Knowledge versus consensus: the endocarditis prophylaxis paradigm



Antibiotic prophylaxis against endocarditis used to be implemented according to outdated ideas, based on the limited knowledge available in previous times [1, 2]. Identification of streptococci of oral origin in cases of endocarditis was associated with the demonstration that patients often had poor dental condition. When receiving dental care, they develop bacteraemia. These facts convinced doctors and dentists of the need to implement antibiotic prophylaxis during dental care, and this became the basis of an international consensus, which was thus based on deduction instead of evidence.

Since then, many things have changed. It was found that the oral streptococcal bacteraemia occurred on multiple occasions [3, 4]. It was estimated that, over 1 year, the cumulative everyday-risk of bacteremia was 6 million times higher than bacteremia from a dental extraction [5].

In addition, the risk of having endocarditis is dependent on the type of valve disease; this led to the risk being put aside and thus to base antibiotic prophylaxis being prescribed according to the type of underlying valvulopathy. Finally, indications for antibiotics have been extended to different risks of bacteraemia, always by deduction, including various invasive procedures, and endoscopies in particular.

In fact, given the low incidence of endocarditis, it is impossible to demonstrate that antibiotic prophylaxis is really protective, given the dramatic number of patients needed to be included in such a randomized study [6]. Therefore there will never be evidence that antibiotic prophylaxis protects against endocarditis [7]. Moreover, it was shown that low-grade bacteraemia can also cause endocarditis [8].

Under these conditions, antibiotic prophylaxis may simply be abandoned, but this would be so much against the grain of what appeared to be obvious, that different cultures have reacted in different ways and different speeds to this challenge of the 21st century.

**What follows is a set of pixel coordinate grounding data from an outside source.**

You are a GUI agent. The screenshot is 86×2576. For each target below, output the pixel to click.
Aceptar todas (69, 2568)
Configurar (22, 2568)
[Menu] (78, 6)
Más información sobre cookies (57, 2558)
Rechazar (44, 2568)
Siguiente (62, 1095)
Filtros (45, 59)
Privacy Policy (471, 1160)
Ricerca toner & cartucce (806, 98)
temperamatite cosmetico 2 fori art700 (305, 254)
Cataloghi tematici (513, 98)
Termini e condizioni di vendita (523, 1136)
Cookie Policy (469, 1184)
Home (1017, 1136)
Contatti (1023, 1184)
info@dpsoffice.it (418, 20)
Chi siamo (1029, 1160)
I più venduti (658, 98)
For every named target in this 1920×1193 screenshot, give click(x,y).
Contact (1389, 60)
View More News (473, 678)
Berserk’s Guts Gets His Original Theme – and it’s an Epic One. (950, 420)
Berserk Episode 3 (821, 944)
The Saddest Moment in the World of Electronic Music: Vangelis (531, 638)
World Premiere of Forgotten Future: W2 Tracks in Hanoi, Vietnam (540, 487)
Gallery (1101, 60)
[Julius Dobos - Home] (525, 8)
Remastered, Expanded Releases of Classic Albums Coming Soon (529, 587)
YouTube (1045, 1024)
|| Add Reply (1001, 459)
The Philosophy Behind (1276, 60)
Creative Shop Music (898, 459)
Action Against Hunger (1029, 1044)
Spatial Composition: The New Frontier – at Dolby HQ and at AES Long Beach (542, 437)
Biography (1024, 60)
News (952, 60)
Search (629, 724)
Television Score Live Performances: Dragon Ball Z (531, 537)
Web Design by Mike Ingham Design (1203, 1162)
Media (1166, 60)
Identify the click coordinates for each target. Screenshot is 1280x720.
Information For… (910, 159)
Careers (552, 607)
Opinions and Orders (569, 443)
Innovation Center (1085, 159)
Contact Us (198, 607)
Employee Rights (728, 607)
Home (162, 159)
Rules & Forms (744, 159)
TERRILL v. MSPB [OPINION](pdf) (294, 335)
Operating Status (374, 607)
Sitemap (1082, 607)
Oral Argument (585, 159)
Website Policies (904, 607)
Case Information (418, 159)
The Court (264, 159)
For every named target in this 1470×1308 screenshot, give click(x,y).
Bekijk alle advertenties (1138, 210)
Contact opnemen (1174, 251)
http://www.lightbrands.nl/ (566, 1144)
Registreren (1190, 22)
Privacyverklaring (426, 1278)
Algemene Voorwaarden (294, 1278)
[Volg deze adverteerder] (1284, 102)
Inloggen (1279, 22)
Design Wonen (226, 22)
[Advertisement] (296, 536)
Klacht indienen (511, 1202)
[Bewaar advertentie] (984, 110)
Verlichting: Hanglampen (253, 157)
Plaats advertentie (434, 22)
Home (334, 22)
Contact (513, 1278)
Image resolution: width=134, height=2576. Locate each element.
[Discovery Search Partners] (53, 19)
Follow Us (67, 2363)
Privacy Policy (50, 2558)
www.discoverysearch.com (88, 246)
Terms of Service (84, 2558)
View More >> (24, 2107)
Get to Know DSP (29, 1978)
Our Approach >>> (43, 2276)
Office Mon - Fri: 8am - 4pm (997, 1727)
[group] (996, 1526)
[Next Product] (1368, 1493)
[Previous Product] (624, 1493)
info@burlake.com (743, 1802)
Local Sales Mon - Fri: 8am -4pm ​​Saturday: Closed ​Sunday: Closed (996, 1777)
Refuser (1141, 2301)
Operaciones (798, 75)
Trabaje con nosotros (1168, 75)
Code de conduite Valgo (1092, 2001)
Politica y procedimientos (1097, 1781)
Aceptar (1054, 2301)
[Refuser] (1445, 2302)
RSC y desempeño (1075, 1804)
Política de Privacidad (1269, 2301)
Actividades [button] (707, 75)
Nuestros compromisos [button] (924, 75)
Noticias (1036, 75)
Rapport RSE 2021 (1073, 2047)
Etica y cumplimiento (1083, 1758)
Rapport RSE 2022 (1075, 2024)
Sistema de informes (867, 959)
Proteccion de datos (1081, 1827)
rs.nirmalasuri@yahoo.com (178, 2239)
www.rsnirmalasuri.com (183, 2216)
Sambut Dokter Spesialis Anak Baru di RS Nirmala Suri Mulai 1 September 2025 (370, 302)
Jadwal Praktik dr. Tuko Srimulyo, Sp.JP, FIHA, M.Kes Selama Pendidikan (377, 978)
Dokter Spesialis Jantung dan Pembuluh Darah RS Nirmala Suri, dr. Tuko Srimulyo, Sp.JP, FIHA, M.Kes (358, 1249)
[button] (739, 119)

Among the most radical structures, the National Institute of Health and Clinical Excellence (NICE) no longer offers any prophylaxis, whatever the patient's situation and whatever action is proposed [9]. Others continue to recommend antibiotic prophylaxis for dental care and other invasive treatments, including patients with a low risk of endocarditis [10, 11]. Finally, some find a middle-of-the-road solution, providing antibiotic prophylaxis only for patients with a high risk of endocarditis and for most invasive procedures [12].

What should the clinician do in such conditions?

We are no longer within a scientific debate that knowledge may solve, because there is little chance to demonstrate the effectiveness of antibiotic prophylaxis. However, given the cultural background, and in order to avoid law suits [13], the clinician must adapt to national consensus, even though this consensus reflects the cultural orientation of society rather than a choice based on evidence.